Saved data entries
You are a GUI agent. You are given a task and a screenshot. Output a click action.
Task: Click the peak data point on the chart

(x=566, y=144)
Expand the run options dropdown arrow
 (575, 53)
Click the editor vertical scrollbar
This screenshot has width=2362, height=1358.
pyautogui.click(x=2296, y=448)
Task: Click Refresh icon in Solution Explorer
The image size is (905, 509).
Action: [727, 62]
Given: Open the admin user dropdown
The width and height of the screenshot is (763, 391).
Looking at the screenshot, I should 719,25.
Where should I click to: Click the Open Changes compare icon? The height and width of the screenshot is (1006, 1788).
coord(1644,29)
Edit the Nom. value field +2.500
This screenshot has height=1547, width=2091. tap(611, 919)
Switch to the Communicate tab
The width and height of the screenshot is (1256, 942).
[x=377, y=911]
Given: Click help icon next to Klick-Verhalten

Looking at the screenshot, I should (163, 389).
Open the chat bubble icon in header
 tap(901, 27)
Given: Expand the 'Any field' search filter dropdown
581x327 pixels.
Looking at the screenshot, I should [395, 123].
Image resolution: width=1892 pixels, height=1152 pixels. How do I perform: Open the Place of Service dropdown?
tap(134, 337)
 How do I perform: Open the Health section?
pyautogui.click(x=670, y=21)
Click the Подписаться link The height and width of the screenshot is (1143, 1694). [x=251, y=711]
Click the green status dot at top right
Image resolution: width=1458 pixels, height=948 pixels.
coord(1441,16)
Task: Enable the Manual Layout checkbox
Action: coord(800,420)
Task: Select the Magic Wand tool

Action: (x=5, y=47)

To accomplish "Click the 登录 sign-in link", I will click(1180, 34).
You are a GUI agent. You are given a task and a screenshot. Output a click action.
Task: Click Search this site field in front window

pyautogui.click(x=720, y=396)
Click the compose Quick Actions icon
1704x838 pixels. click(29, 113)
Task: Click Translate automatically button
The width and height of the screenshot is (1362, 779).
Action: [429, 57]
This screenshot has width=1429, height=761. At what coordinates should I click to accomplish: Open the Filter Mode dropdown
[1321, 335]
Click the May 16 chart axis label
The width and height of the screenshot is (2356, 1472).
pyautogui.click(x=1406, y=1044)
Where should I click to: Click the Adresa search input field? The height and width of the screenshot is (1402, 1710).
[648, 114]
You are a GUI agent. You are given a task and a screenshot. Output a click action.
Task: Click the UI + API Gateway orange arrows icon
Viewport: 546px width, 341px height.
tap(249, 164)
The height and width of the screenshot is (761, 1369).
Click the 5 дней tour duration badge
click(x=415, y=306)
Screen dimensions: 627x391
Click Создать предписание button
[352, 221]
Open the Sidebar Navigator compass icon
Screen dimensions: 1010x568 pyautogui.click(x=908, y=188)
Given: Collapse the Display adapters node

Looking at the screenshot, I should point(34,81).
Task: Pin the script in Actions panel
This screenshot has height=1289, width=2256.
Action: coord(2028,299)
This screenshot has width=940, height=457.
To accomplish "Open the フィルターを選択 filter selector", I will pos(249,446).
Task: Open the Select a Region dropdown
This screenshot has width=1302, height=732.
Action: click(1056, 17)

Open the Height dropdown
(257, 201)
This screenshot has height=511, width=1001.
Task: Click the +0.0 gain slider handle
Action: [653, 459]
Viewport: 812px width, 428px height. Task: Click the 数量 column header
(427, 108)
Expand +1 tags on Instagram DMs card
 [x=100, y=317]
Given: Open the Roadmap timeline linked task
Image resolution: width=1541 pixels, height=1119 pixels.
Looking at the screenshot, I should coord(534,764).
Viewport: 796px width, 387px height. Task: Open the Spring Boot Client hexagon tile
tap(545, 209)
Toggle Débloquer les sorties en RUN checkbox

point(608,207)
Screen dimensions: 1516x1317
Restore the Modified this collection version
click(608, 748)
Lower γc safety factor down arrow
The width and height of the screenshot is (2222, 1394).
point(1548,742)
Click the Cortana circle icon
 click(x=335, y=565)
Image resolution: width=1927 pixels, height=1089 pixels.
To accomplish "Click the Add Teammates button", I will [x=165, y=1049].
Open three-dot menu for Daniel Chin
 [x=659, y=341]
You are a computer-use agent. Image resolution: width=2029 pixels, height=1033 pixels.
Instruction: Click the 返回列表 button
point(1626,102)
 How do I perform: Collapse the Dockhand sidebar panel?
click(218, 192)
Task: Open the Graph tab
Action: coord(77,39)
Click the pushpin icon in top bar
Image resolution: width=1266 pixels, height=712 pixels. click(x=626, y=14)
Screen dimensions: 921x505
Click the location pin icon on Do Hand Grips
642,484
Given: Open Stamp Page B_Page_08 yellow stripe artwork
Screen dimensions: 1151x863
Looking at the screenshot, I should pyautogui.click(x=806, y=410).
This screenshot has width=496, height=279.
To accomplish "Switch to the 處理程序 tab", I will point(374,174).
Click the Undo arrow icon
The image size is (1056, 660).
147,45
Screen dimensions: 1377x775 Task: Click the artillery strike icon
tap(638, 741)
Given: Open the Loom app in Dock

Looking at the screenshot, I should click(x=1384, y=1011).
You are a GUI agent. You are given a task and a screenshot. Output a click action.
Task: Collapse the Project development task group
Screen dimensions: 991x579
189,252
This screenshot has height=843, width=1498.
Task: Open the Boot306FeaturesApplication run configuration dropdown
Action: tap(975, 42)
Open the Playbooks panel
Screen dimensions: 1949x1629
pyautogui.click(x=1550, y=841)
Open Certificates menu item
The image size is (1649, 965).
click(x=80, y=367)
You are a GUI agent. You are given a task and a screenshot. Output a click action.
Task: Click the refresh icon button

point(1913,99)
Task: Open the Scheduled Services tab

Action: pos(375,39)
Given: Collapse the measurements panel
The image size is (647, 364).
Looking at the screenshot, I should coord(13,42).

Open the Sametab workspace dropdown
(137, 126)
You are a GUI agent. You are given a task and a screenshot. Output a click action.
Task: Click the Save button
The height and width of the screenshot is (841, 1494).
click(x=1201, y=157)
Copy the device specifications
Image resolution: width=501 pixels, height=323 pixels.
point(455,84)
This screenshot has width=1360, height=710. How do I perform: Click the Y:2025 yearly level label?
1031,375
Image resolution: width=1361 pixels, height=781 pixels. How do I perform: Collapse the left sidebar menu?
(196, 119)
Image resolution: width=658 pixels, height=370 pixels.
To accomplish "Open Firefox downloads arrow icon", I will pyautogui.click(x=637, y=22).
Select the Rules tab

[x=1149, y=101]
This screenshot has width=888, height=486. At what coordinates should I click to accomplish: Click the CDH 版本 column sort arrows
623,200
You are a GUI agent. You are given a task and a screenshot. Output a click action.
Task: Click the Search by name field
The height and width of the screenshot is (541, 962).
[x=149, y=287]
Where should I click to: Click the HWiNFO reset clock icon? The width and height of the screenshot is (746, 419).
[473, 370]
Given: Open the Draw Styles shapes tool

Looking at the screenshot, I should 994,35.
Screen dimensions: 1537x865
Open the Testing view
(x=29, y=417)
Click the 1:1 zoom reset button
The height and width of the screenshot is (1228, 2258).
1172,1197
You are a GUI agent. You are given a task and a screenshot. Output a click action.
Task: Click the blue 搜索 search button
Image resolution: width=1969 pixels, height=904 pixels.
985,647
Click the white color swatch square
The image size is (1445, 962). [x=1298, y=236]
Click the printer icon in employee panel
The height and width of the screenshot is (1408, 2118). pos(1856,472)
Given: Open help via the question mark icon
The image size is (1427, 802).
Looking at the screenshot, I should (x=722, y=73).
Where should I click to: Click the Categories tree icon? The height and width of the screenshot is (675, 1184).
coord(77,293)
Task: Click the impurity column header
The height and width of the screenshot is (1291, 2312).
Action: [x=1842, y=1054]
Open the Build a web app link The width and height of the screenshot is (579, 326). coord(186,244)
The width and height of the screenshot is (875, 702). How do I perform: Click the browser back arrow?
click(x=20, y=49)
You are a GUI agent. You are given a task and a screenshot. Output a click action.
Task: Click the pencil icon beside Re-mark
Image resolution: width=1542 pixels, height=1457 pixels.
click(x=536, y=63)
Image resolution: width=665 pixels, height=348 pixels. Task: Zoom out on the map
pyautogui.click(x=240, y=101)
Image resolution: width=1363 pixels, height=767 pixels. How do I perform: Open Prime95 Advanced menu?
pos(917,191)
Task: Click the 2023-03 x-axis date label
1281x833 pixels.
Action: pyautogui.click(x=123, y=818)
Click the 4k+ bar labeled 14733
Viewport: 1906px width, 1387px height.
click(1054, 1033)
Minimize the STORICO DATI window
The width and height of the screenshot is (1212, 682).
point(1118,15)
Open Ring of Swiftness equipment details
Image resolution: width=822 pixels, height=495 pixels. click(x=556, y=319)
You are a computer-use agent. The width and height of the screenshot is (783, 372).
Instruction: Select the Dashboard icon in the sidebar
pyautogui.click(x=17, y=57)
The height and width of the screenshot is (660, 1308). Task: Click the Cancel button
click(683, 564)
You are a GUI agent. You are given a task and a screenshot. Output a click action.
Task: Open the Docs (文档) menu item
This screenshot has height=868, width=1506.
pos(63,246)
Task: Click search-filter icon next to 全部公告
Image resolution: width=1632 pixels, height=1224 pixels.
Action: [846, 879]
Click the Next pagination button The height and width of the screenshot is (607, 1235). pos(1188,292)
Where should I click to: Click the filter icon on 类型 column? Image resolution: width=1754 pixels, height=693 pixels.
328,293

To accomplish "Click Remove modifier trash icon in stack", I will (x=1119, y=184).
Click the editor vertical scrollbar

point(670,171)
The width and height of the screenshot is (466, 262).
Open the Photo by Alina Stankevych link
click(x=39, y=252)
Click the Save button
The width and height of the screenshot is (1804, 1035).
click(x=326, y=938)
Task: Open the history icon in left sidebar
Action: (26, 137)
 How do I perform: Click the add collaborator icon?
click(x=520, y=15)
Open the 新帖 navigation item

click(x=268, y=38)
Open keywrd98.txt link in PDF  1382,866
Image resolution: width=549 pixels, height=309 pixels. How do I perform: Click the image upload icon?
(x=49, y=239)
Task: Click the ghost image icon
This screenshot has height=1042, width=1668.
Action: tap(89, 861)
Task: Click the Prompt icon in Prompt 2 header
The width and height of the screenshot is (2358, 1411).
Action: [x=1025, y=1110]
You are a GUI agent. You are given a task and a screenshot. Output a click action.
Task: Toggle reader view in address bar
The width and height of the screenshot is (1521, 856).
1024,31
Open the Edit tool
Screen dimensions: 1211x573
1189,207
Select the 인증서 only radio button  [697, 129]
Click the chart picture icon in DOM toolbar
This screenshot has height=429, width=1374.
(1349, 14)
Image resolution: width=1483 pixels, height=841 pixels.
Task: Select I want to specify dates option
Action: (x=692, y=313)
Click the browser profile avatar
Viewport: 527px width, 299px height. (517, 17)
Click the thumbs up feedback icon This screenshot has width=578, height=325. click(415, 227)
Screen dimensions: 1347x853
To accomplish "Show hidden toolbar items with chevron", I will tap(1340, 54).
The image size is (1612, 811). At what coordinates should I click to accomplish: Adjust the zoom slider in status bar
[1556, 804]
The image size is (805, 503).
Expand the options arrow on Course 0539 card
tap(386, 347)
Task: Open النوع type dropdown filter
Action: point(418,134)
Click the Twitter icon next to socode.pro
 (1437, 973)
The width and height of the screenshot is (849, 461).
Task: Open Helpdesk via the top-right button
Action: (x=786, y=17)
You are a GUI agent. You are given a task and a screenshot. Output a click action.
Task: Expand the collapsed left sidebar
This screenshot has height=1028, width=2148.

WHAT YOU NEED TO DO - Each line from the one containing "Click the browser profile avatar" to the last line above must be returned exactly, and no line outside that range.

YOUR RESPONSE -
Click the browser profile avatar
Viewport: 527px width, 299px height. (517, 17)
Click the thumbs up feedback icon This screenshot has width=578, height=325. click(415, 227)
Screen dimensions: 1347x853
To accomplish "Show hidden toolbar items with chevron", I will tap(1340, 54).
The image size is (1612, 811). At what coordinates should I click to accomplish: Adjust the zoom slider in status bar
[1556, 804]
The image size is (805, 503).
Expand the options arrow on Course 0539 card
tap(386, 347)
Task: Open النوع type dropdown filter
Action: point(418,134)
Click the Twitter icon next to socode.pro
 (1437, 973)
The width and height of the screenshot is (849, 461).
Task: Open Helpdesk via the top-right button
Action: (x=786, y=17)
You are a GUI agent. You are given a task and a screenshot. Output a click action.
Task: Expand the collapsed left sidebar
This screenshot has height=1028, width=2148.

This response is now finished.